PDF(Pubmed)
Abstract:
Patients with intestinal failure who receive long-term parenteral nutrition (PN) often develop intestinal failure-associated liver disease (IFALD). Although there are identified risk factors, the early pathogenesis is poorly understood and treatment options are limited.
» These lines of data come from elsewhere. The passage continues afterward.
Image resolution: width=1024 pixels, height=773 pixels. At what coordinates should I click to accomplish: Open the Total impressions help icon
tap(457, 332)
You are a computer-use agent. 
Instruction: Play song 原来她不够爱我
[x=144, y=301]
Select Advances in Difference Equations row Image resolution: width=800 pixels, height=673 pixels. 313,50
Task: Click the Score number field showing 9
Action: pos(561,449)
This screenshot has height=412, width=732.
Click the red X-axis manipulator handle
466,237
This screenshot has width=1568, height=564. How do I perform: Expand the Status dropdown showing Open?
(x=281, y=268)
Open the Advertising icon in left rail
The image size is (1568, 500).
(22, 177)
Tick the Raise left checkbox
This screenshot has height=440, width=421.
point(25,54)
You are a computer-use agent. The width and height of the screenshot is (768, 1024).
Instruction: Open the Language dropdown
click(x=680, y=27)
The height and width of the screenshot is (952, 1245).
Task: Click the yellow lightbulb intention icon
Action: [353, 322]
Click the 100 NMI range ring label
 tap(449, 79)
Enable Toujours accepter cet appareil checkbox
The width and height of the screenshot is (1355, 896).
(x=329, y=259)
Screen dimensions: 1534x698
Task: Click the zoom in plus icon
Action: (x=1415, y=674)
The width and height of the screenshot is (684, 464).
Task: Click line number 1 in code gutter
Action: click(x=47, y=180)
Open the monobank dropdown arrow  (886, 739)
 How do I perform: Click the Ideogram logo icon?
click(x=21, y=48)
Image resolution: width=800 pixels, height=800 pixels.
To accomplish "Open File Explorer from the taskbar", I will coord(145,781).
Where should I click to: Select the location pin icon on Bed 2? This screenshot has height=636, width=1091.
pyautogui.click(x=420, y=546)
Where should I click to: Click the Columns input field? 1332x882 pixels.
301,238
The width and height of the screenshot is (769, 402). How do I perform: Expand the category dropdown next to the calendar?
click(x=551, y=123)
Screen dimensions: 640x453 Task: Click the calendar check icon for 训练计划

Here, we perform a transcriptomic analysis of liver tissue in a large animal IFALD model to generate mechanistic insights and identify therapeutic targets. Preterm Yorkshire piglets were provided PN or bottle-fed with sow-milk replacer for 14 days. Compared to bottle-fed controls, piglets receiving PN developed biochemical cholestasis by day of life 15 (total bilirubin 0.2 vs. 2.9 mg/dL, P = 0.01). RNA-Seq of liver tissue was performed. Ingenuity Pathway Analysis identified 747 differentially expressed genes (343 upregulated and 404 downregulated) with an adjusted P < 0.05 and a fold-change of > |1|. Enriched canonical pathways were identified, demonstrating broad activation of inflammatory pathways and inhibition of cell cycle progression. Potential therapeutics including infliximab, glucocorticoids, statins, and obeticholic acid were identified as predicted upstream master regulators that may reverse the PN-induced gene dysregulation. The early driver of IFALD in neonates may be inflammation with an immature liver; identified therapeutics that target the inflammatory response in the liver should be investigated as potential treatments.
摘要:
长期接受肠外营养(PN)的肠衰竭患者通常会发展为肠衰竭相关性肝病(IFALD)。虽然有确定的风险因素,早期发病机制了解甚少,治疗选择有限.这里,我们在大型动物IFALD模型中对肝脏组织进行转录组学分析,以产生机制见解并确定治疗靶点.为早产约克郡仔猪提供PN或用母猪奶替代品进行瓶饲喂14天。与奶瓶喂养的控制相比,接受PN治疗的仔猪在生前出现生化胆汁淤积15(总胆红素0.2vs.2.9mg/dL,P=0.01)。进行肝组织的RNA-Seq。独创性通路分析鉴定出747个差异表达基因(343个上调和404个下调),其具有调整的P<0.05和>|1|的倍数变化。确定了丰富的规范途径,显示炎症途径的广泛激活和细胞周期进程的抑制。潜在的治疗方法,包括英夫利昔单抗,糖皮质激素,他汀类药物,和奥贝胆酸被确定为可逆转PN诱导的基因失调的预测上游主调节因子。新生儿IFALD的早期驱动因素可能是肝脏未成熟的炎症;应研究针对肝脏炎症反应的已确定疗法作为潜在治疗方法。